Particle counting is the method of sampling the airborne particle concentrations in a controlled environment (operating theatre) by means of a laser light scattering instrument and comparing the results to an international standards system.
This enables a classification of the environment (theatre) to an international standard.
In South African hospitals the standard most commonly used is the International Standards Organisation or more commonly known as ISO 14644-1
Theatres generally fall primarily into two categories, which are: Minor theatres –ISO class 7 and Major theatres –ISO class 5.
Why do we sample the air?
Micro- organisms are transferred by particles in the air. Simply put, if we reduce the number of particles in the theatre then we reduce the risk of infection at the surgical site.

The way we reduce the number of airborne particles is by:
Filtration of the air is done by the use of primary, secondary and tertiary filters which are housed in the Handling Unit or in the case of Major theatres, the tertiary filters are located above the laminar flow unit in the theatre.
Should the filters not be maintained regularly, then poorly filtered or unfiltered contaminated air will be supplied to the theatre, placing the patient at risk of wound site infection.The filters also dilute the contaminated air that is carried into the theatre by theatre staff.
Preventing the entry of contaminated air from outside the theatre is done by ensuring that the theatre is pressurised to a higher degree that that of the adjacent areas. Air will then move out of the theatre when the theatre doors are opened. It is, therefore, important to keep all the theatre access doors closed.
Particle count and air velocity test being conducted in a Major Laminar flow Theatre.

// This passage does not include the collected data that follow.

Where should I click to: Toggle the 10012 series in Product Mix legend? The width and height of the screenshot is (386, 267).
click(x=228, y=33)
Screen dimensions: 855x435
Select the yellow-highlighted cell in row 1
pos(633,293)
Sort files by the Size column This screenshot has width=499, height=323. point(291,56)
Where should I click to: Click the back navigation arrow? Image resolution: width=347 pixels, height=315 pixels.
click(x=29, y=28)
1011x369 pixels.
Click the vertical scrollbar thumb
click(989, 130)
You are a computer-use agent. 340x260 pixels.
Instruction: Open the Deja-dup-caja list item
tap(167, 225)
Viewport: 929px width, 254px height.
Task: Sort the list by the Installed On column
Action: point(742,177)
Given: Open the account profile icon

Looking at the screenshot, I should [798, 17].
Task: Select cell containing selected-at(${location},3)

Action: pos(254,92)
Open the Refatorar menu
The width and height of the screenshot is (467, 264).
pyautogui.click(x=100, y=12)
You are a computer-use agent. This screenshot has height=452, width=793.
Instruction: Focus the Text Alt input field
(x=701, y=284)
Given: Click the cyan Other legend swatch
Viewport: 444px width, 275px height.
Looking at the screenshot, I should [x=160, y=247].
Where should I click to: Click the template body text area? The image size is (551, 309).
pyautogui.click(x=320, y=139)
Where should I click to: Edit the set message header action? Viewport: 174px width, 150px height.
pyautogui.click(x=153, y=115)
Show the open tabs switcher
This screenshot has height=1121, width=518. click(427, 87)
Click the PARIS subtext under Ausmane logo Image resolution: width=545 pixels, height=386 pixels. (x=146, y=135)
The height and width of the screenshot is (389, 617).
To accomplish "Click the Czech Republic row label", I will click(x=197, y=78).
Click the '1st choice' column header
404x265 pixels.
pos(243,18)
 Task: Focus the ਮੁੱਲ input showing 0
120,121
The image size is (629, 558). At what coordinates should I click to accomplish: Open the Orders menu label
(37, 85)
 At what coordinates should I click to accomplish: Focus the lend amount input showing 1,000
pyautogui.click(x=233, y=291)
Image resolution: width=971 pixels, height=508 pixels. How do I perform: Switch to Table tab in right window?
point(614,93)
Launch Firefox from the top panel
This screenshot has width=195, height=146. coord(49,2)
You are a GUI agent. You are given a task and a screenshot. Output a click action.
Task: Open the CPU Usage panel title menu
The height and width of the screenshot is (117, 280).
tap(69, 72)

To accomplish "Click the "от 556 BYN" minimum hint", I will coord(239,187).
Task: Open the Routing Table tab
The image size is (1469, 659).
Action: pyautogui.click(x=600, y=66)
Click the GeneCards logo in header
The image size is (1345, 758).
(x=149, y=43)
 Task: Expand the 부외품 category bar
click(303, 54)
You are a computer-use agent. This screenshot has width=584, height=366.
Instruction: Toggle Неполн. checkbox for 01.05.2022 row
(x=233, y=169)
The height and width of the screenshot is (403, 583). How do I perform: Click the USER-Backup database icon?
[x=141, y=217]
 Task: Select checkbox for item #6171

In essence, we keep the theatre environment sterile by controlling access, wearing the correct attire, sterilising instruments then we put the patient at risk by not monitoring the air supply to these environments.
Particle counting when conducted by an experienced person, will determine the state of the filtration, the theatre pressure and whether the theatre complies with the certification awarded to the theatre.
This is done by following a strict format as laid down by the ISO body. (International Standards Organisation)
I sincerely hope that this summary sheds light on the importance of particle counting and how the process reduces the risk of infection in theatres.